── Supplied records ──
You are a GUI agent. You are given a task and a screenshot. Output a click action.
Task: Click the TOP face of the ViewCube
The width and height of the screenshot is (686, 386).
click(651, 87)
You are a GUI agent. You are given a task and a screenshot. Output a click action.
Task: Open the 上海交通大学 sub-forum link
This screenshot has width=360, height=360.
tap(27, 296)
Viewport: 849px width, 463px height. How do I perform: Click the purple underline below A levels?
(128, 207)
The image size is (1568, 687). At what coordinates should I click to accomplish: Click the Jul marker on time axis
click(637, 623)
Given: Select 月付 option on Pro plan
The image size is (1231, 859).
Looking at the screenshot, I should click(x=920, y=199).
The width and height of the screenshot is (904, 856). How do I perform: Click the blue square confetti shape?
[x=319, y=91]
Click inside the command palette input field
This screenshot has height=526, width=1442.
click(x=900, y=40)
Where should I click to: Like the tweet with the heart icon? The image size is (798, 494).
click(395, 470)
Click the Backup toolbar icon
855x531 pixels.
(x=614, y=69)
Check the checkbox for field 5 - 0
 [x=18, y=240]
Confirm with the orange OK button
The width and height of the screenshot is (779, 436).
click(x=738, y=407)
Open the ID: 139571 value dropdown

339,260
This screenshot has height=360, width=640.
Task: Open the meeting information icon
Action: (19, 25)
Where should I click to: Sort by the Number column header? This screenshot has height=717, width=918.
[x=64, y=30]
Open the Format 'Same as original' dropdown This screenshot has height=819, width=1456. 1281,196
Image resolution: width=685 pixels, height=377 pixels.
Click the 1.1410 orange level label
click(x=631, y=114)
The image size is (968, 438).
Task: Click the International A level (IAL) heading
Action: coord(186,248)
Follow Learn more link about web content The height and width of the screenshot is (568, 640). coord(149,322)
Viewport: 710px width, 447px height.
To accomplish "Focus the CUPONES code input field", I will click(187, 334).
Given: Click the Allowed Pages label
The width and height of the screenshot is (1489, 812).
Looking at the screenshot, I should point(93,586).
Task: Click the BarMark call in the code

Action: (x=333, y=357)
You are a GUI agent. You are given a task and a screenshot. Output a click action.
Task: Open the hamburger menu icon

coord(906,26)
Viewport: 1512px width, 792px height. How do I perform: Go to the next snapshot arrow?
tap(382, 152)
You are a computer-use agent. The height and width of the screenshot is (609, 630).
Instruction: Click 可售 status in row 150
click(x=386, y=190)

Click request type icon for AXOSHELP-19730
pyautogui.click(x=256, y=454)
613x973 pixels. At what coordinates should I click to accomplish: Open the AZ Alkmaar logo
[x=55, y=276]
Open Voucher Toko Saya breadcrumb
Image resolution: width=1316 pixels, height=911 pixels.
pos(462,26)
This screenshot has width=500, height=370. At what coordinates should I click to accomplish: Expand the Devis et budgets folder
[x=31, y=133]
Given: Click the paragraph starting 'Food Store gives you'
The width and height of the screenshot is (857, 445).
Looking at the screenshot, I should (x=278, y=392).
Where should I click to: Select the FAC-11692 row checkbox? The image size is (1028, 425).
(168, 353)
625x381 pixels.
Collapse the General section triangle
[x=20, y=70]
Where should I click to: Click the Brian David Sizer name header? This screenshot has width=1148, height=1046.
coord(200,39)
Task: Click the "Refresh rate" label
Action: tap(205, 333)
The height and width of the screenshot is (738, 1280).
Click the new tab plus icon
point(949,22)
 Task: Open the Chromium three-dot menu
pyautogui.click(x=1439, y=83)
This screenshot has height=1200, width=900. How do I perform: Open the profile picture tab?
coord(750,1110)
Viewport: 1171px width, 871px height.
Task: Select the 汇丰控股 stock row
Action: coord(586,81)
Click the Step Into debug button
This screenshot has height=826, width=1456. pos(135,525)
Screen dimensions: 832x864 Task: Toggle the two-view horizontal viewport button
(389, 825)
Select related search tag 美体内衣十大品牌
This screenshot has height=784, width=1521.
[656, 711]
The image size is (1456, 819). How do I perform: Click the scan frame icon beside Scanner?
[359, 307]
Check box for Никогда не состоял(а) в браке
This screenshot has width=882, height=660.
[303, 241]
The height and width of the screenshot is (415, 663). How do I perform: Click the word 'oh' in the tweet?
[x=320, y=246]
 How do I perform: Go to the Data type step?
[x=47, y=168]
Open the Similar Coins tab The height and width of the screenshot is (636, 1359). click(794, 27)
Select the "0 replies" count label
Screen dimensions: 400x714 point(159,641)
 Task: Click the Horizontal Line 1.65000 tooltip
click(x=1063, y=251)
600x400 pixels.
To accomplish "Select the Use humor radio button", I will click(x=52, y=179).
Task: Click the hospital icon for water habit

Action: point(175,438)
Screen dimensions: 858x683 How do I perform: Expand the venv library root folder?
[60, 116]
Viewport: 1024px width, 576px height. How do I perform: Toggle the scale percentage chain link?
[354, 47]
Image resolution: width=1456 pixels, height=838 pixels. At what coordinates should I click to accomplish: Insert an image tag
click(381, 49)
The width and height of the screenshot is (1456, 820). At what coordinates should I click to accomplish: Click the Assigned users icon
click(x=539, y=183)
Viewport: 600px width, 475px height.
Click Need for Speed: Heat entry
───
_Short task_
Duplicate all of the data above, reproducing every line without any alteration.

_Exercise solution_
You are a GUI agent. You are given a task and a screenshot. Output a click action.
Task: Click the TOP face of the ViewCube
The width and height of the screenshot is (686, 386).
click(651, 87)
You are a GUI agent. You are given a task and a screenshot. Output a click action.
Task: Open the 上海交通大学 sub-forum link
This screenshot has width=360, height=360.
tap(27, 296)
Viewport: 849px width, 463px height. How do I perform: Click the purple underline below A levels?
(128, 207)
The image size is (1568, 687). At what coordinates should I click to accomplish: Click the Jul marker on time axis
click(637, 623)
Given: Select 月付 option on Pro plan
The image size is (1231, 859).
Looking at the screenshot, I should click(x=920, y=199).
The width and height of the screenshot is (904, 856). How do I perform: Click the blue square confetti shape?
[x=319, y=91]
Click inside the command palette input field
This screenshot has height=526, width=1442.
click(x=900, y=40)
Where should I click to: Like the tweet with the heart icon? The image size is (798, 494).
click(395, 470)
Click the Backup toolbar icon
855x531 pixels.
(x=614, y=69)
Check the checkbox for field 5 - 0
 [x=18, y=240]
Confirm with the orange OK button
The width and height of the screenshot is (779, 436).
click(x=738, y=407)
Open the ID: 139571 value dropdown

339,260
This screenshot has height=360, width=640.
Task: Open the meeting information icon
Action: (19, 25)
Where should I click to: Sort by the Number column header? This screenshot has height=717, width=918.
[x=64, y=30]
Open the Format 'Same as original' dropdown This screenshot has height=819, width=1456. 1281,196
Image resolution: width=685 pixels, height=377 pixels.
Click the 1.1410 orange level label
click(x=631, y=114)
The image size is (968, 438).
Task: Click the International A level (IAL) heading
Action: coord(186,248)
Follow Learn more link about web content The height and width of the screenshot is (568, 640). coord(149,322)
Viewport: 710px width, 447px height.
To accomplish "Focus the CUPONES code input field", I will click(187, 334).
Given: Click the Allowed Pages label
The width and height of the screenshot is (1489, 812).
Looking at the screenshot, I should point(93,586).
Task: Click the BarMark call in the code

Action: (x=333, y=357)
You are a GUI agent. You are given a task and a screenshot. Output a click action.
Task: Open the hamburger menu icon

coord(906,26)
Viewport: 1512px width, 792px height. How do I perform: Go to the next snapshot arrow?
tap(382, 152)
You are a computer-use agent. The height and width of the screenshot is (609, 630).
Instruction: Click 可售 status in row 150
click(x=386, y=190)

Click request type icon for AXOSHELP-19730
pyautogui.click(x=256, y=454)
613x973 pixels. At what coordinates should I click to accomplish: Open the AZ Alkmaar logo
[x=55, y=276]
Open Voucher Toko Saya breadcrumb
Image resolution: width=1316 pixels, height=911 pixels.
pos(462,26)
This screenshot has width=500, height=370. At what coordinates should I click to accomplish: Expand the Devis et budgets folder
[x=31, y=133]
Given: Click the paragraph starting 'Food Store gives you'
The width and height of the screenshot is (857, 445).
Looking at the screenshot, I should (x=278, y=392).
Where should I click to: Select the FAC-11692 row checkbox? The image size is (1028, 425).
(168, 353)
625x381 pixels.
Collapse the General section triangle
[x=20, y=70]
Where should I click to: Click the Brian David Sizer name header? This screenshot has width=1148, height=1046.
coord(200,39)
Task: Click the "Refresh rate" label
Action: tap(205, 333)
The height and width of the screenshot is (738, 1280).
Click the new tab plus icon
point(949,22)
 Task: Open the Chromium three-dot menu
pyautogui.click(x=1439, y=83)
This screenshot has height=1200, width=900. How do I perform: Open the profile picture tab?
coord(750,1110)
Viewport: 1171px width, 871px height.
Task: Select the 汇丰控股 stock row
Action: coord(586,81)
Click the Step Into debug button
This screenshot has height=826, width=1456. pos(135,525)
Screen dimensions: 832x864 Task: Toggle the two-view horizontal viewport button
(389, 825)
Select related search tag 美体内衣十大品牌
This screenshot has height=784, width=1521.
[656, 711]
The image size is (1456, 819). How do I perform: Click the scan frame icon beside Scanner?
[359, 307]
Check box for Никогда не состоял(а) в браке
This screenshot has width=882, height=660.
[303, 241]
The height and width of the screenshot is (415, 663). How do I perform: Click the word 'oh' in the tweet?
[x=320, y=246]
 How do I perform: Go to the Data type step?
[x=47, y=168]
Open the Similar Coins tab The height and width of the screenshot is (636, 1359). click(794, 27)
Select the "0 replies" count label
Screen dimensions: 400x714 point(159,641)
 Task: Click the Horizontal Line 1.65000 tooltip
click(x=1063, y=251)
600x400 pixels.
To accomplish "Select the Use humor radio button", I will click(x=52, y=179).
Task: Click the hospital icon for water habit

Action: point(175,438)
Screen dimensions: 858x683 How do I perform: Expand the venv library root folder?
[60, 116]
Viewport: 1024px width, 576px height. How do I perform: Toggle the scale percentage chain link?
[354, 47]
Image resolution: width=1456 pixels, height=838 pixels. At what coordinates should I click to accomplish: Insert an image tag
click(381, 49)
The width and height of the screenshot is (1456, 820). At what coordinates should I click to accomplish: Click the Assigned users icon
click(x=539, y=183)
Viewport: 600px width, 475px height.
Click Need for Speed: Heat entry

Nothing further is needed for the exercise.